### Dataset extract
—————

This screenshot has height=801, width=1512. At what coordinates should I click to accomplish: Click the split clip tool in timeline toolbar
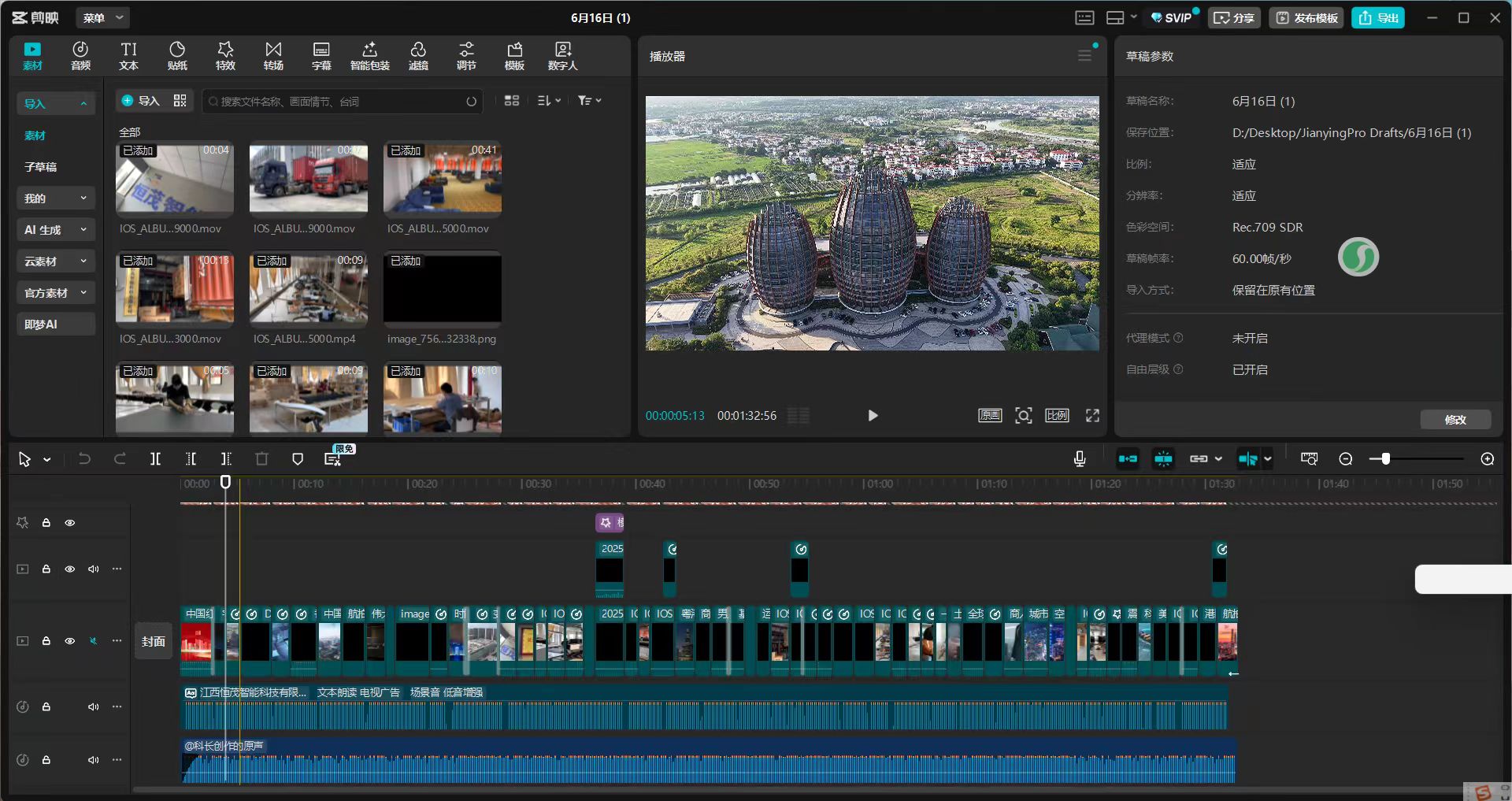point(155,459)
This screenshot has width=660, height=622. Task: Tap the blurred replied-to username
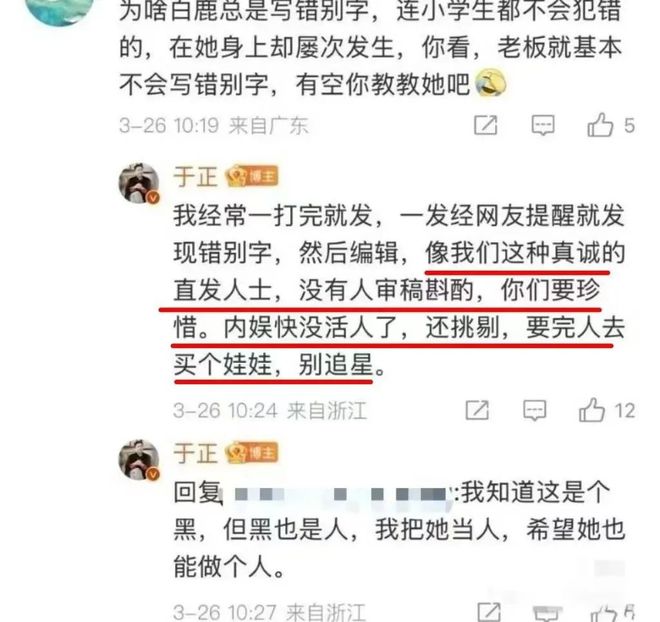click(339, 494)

—————

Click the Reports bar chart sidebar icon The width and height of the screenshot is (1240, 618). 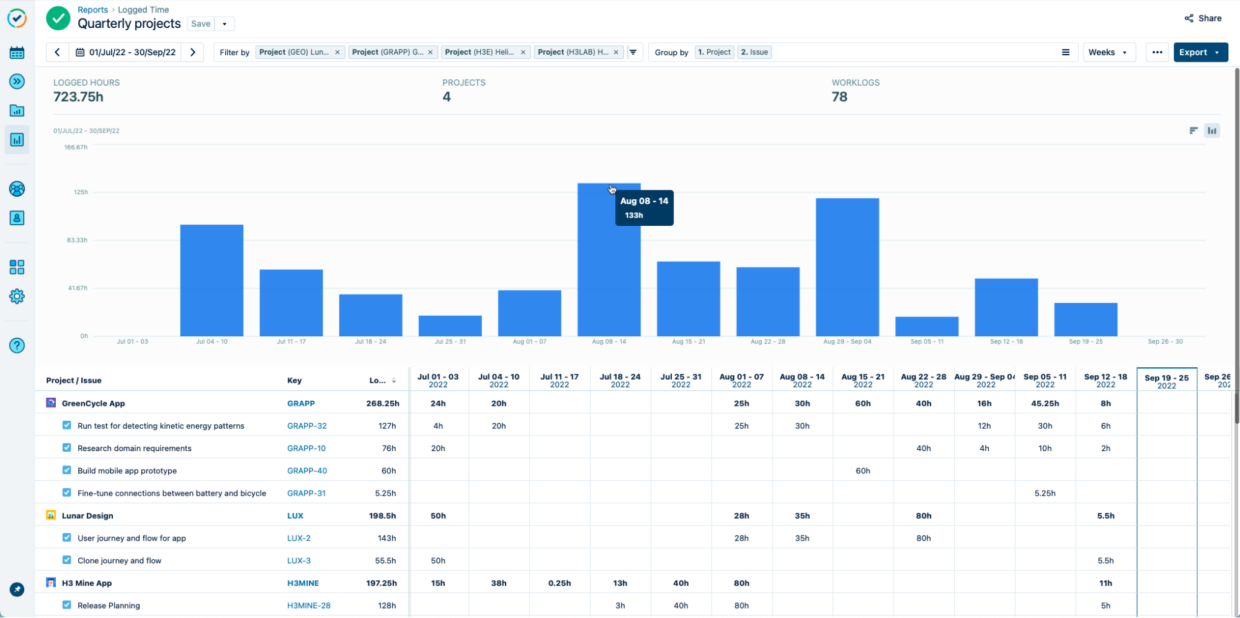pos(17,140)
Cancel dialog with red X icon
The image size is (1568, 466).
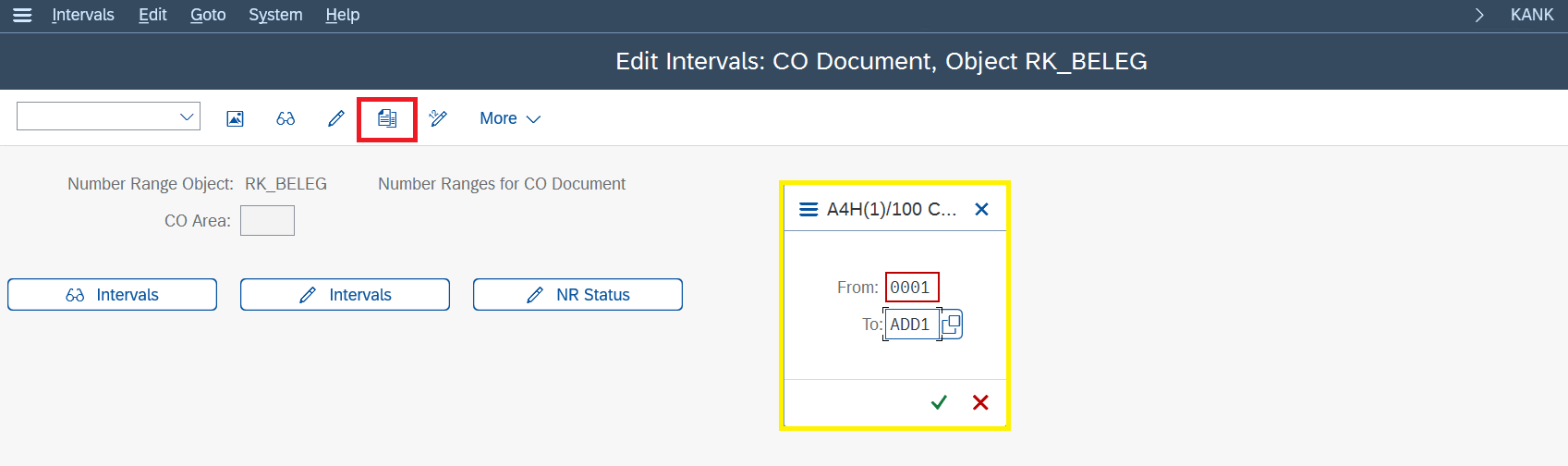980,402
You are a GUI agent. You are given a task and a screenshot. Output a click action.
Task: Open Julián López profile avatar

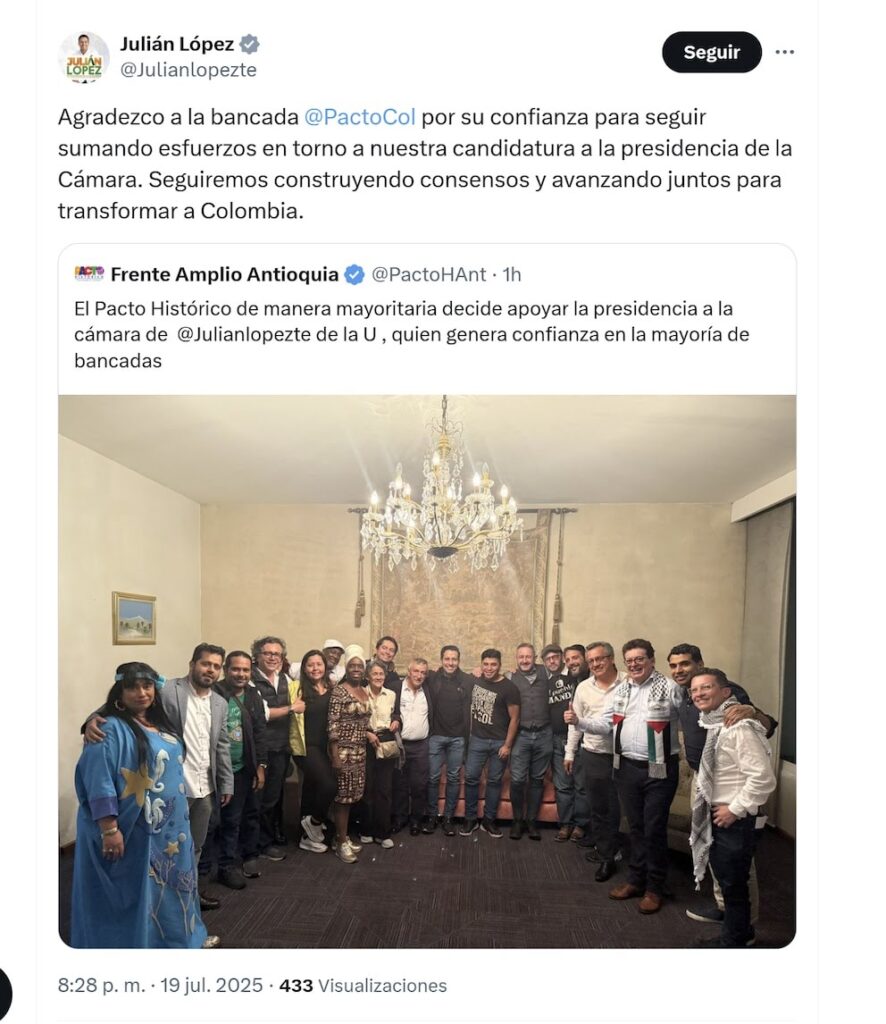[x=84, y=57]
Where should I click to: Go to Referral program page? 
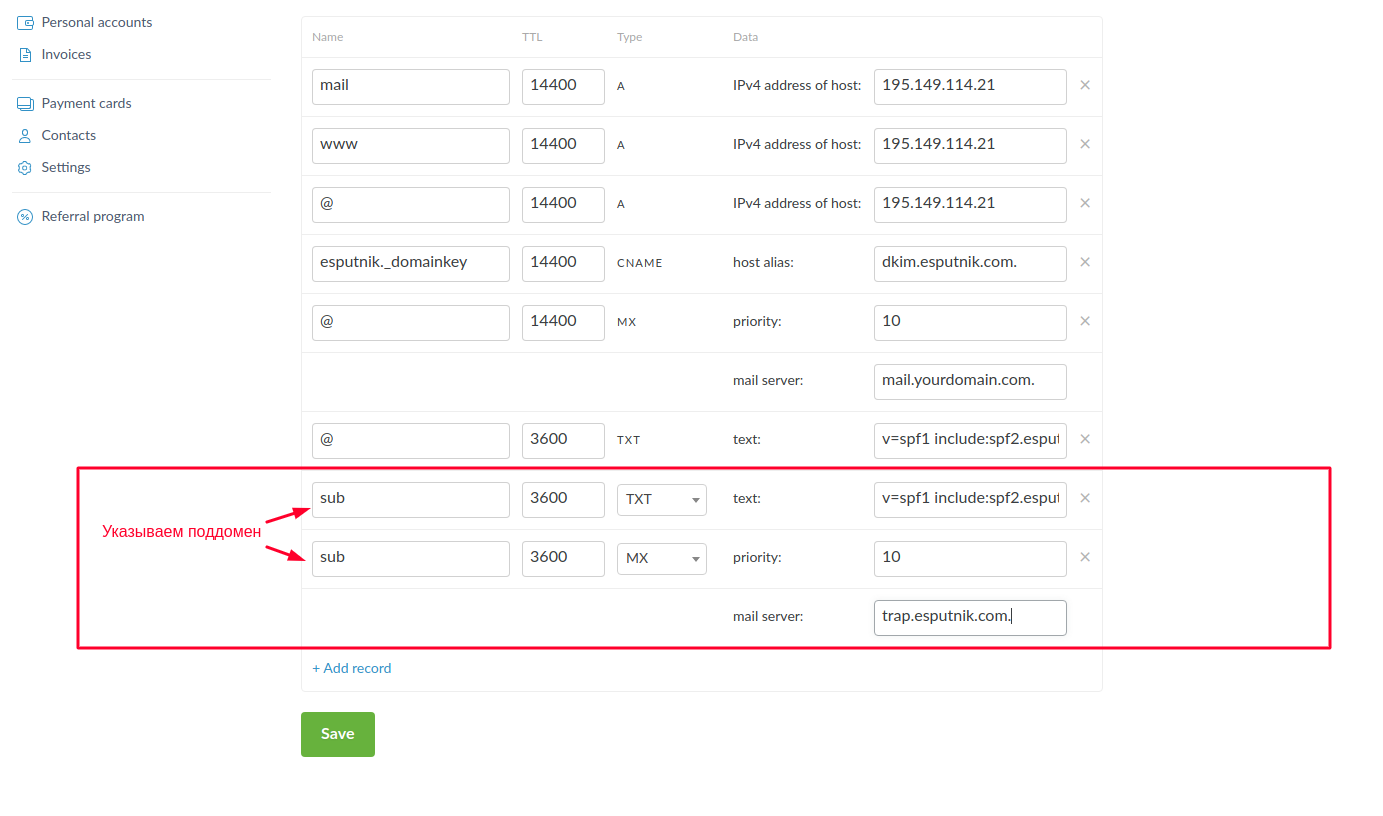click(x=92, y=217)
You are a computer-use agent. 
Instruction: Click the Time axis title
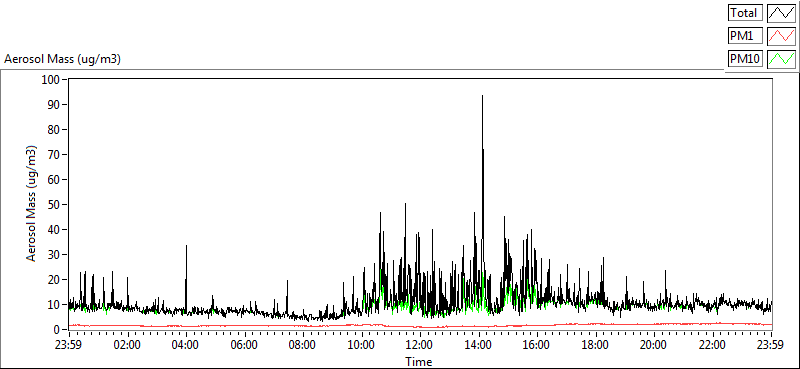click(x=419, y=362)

—————

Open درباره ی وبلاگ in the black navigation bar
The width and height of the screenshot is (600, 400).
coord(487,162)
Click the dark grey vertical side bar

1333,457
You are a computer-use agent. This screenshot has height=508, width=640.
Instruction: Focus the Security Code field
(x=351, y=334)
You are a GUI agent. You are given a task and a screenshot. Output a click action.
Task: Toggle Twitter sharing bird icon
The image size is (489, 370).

—————

### Task prompt
Look above for the line holding "Open درباره ی", then set down exactly that line and every line after it up to and including the line holding "The image size is (489, 370).", with nothing else.

### Task solution
Open درباره ی وبلاگ in the black navigation bar
The width and height of the screenshot is (600, 400).
coord(487,162)
Click the dark grey vertical side bar

1333,457
You are a computer-use agent. This screenshot has height=508, width=640.
Instruction: Focus the Security Code field
(x=351, y=334)
You are a GUI agent. You are given a task and a screenshot. Output a click action.
Task: Toggle Twitter sharing bird icon
The image size is (489, 370).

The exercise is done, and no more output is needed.